ステップ 2: Redis シャードを障害発生ドメイン全体に配置する

相関障害に対処するための 2 番目のステップは、Redis のプライマリ ノードとレプリカノードを障害発生ドメイン全体に確実に配置することです。

同じ障害発生ドメイン内のレプリカによる自動フェイルオーバーは、可用性の高い構成ではありません。
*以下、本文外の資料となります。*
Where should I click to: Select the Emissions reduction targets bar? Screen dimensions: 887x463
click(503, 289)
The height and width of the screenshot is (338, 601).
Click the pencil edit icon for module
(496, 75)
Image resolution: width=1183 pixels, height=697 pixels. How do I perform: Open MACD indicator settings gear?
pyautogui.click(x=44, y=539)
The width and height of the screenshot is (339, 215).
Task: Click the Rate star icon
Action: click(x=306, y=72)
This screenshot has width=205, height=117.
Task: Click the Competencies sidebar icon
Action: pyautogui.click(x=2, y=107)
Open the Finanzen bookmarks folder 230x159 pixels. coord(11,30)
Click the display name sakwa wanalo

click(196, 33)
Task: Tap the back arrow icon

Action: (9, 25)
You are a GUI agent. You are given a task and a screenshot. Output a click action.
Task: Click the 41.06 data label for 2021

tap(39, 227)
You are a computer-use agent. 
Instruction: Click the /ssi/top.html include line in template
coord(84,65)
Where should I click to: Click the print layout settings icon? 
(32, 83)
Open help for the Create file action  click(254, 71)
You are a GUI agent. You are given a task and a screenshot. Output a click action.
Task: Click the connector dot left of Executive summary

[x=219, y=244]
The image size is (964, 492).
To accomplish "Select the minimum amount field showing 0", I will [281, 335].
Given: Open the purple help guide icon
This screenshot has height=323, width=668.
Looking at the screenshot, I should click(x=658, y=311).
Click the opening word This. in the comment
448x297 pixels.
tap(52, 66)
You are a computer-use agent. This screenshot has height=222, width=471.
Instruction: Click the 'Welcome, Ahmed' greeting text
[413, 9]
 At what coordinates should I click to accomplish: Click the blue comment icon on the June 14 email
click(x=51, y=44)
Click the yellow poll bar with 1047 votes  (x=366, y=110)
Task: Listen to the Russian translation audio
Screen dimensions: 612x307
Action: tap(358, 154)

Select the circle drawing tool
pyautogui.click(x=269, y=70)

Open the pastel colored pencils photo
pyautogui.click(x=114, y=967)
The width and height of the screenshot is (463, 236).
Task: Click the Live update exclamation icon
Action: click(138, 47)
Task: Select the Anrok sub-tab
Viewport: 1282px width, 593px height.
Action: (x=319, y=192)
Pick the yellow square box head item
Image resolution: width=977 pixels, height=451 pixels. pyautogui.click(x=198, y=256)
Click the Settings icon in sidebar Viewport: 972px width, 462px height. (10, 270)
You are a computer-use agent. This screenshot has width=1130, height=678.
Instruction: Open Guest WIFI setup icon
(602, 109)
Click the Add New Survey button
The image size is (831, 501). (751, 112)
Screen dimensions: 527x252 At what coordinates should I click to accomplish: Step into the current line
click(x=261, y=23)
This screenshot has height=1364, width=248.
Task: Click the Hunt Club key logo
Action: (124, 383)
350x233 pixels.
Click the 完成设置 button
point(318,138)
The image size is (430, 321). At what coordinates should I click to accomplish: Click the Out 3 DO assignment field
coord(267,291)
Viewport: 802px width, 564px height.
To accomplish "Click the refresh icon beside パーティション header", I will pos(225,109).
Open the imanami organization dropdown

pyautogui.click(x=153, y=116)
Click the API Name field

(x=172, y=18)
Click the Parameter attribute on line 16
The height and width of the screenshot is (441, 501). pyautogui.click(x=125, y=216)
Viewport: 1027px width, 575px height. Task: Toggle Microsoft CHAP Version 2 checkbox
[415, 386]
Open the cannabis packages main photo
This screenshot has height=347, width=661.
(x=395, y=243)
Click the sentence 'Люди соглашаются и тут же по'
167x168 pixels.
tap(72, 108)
単一の障害により、シャード(または複数のシャード)のプライマリ ノードとレプリカノードの両方がダウンし、アプリケーションの可用性に悪影響を及ぼす可能性があります。

ここでは、Memorystore for Redis Cluster が自動フェイルオーバーの状況をどのように改善するかについて紹介します。

  1. Memorystore for Redis Cluster は配置アルゴリズムを適用し、リージョン デプロイ アーキタイプを使用して、各シャードのプライマリ ノードとレプリカノードを複数のゾーン(障害発生ドメイン)に自動的に分散します。
  2. 単一のゾーン内であっても、Redis ノードは Compute Engine のスプレッド プレースメント ポリシーを使用して複数の物理サーバーに分散配置されます。

下の画像(b)は、Memorystore for Redis Cluster における、複数のゾーンにわたる 3 シャード Redis Cluster のプライマリ ノードとレプリカノードの分散の様子を示しています。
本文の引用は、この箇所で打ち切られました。